Student loan forgiveness is a step in the right direction, but it doesn’t target the core issue. The truth is that college isn’t worth it if you’re in the working or middle classes and can’t reasonably pay your tuition. When taking on student loans, the goal is for you to get a return on that investment. You need your money to work while you study, so you can eventually work for more money post-graduation.
I say this as someone who is only now, in my third year of my master’s, having to pay the majority of my tuition. I got lucky in my undergrad and luckier still during the first two years of my master’s in spite of my lack of financial literacy.
What Your Mentors Tell You
Teacher after teacher, counselor after counselors.
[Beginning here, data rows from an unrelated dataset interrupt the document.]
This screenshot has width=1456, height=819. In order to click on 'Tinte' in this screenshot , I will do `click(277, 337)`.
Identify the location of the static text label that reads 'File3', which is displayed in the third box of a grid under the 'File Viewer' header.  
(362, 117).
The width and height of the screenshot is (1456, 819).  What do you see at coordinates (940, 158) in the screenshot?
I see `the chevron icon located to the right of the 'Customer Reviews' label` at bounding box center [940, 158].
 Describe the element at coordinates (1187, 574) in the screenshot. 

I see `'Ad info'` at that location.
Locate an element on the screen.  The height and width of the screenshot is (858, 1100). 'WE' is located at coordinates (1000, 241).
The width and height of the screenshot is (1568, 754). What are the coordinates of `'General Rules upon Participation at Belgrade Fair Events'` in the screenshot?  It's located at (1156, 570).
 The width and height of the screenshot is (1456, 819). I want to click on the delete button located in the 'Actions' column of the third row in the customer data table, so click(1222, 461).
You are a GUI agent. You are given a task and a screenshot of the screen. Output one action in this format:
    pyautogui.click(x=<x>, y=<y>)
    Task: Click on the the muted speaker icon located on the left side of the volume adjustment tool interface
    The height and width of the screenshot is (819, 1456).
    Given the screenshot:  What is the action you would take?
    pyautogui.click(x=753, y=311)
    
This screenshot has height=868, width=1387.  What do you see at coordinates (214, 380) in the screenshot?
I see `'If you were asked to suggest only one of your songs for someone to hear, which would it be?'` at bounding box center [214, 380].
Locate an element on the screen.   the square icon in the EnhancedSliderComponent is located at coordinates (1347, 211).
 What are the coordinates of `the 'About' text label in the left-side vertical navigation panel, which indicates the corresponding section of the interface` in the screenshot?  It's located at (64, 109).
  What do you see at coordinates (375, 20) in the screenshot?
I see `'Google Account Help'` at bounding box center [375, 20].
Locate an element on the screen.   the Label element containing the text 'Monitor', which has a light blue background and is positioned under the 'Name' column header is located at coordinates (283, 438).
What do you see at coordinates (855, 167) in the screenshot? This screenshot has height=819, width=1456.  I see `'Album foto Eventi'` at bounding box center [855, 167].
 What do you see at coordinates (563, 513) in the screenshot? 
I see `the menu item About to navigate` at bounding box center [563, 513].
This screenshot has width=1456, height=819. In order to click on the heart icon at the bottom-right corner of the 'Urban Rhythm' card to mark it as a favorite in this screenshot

Parents, too. Everyone told me that college was the next step. But, as someone who couldn’t vote in the presidential election the year I graduated, I had no clue what it meant to sign on for that much debt.
I lived off-campus with family for free, which saved me half of my tuition. The other half was paid by Cal Grants, aside from a couple thousand I paid out-of-pocket. If I hadn’t gotten room and board free, received state funding, and chosen a “cheap,” public institution, I’d be stuck. I’d be one more of countless people stuck in debt.
Hot Take on Financial Literacy
Financial education is underrated. From the moment we’re born to deciding on college, we are not prepared for the huge decision that is college. When I said I’d attend, I wasn’t thinking about the price tag I’d likely be paying for thirty years. Most of us made this decision in the middle of our senior years before we can drive without an “adult,” buy alcohol, or probably vote.
Student Loan Forgiveness
With all of this talk about “forgiving student loans,” we’re putting a (much-needed yet insufficient) Band-Aid on the problem rather than doing the work to fix it. Higher education takes too much from young people before they’re old enough to understand the weight of their actions. It’s “the next step” rather than considered as seriously as marriage or buying a house. We don’t have the same visceral fear or stress about taking that debt on until we’re seeing our barely-there net-worth’s plummet.
College is a Privilege
It’s a privilege to attend college, and I’m grateful that I did. But, I see the effects of debt on the people around me; I see the way it affects their decision to get a house now or later. They decide between twenty people at their wedding or a hundred, to go to their dream destination or one an hour from home.
Just like it’s a privilege to attend college, it’s also a privilege to understand what student loan debt means. We tell our high school students that it’s “the way out.” Yet, we don’t tell them how they should avoid incurring debt as much as possible. Instead of spending time educating young people about debt and student loans, we have them take quizzes about which college is right for them. We invite speakers to talk about the benefits of college. We even tell students to take classes solely designed to prepare them for college.
We See the Problem, Now What?
Student loan forgiveness acknowledges the problem that we all know exists, but it doesn’t solve the problem. It doesn’t educate young people on the severity of making a decision before they’ve graduated from high school.
Student loan determines the amount of money you’ll allocate away from the life you want and toward the life you left behind. College is only worth it when that one four-year decision you made at eighteen doesn’t limit what you can do with the opportunity that degree gave you. If the point of college is to open up job opportunities for financial security, then any student loans that keep you from achieving financial security outweigh the benefits of getting a degree.
To Attend or Not To Attend
As a college graduate who has always loved learning, I’d tell everyone to attend college if it aligns with their goals. Get a degree to give you financial stability. Get a degree to qualify you for your dream job. Don’t get a degree if the university charges more than any mortgage you’d be willing to pay. Paying tuition is an investment in yourself and I’d argue it’s a necessary investment, but it shouldn’t be your only investment.
Diversify your investments and understand that college isn’t the only path. Sometimes, the best option is to put it off for a better time in your life. Choose an institution that fits your needs financially, academically, and logistically because, no matter what the college entrance season makes you think, colleges should fit you.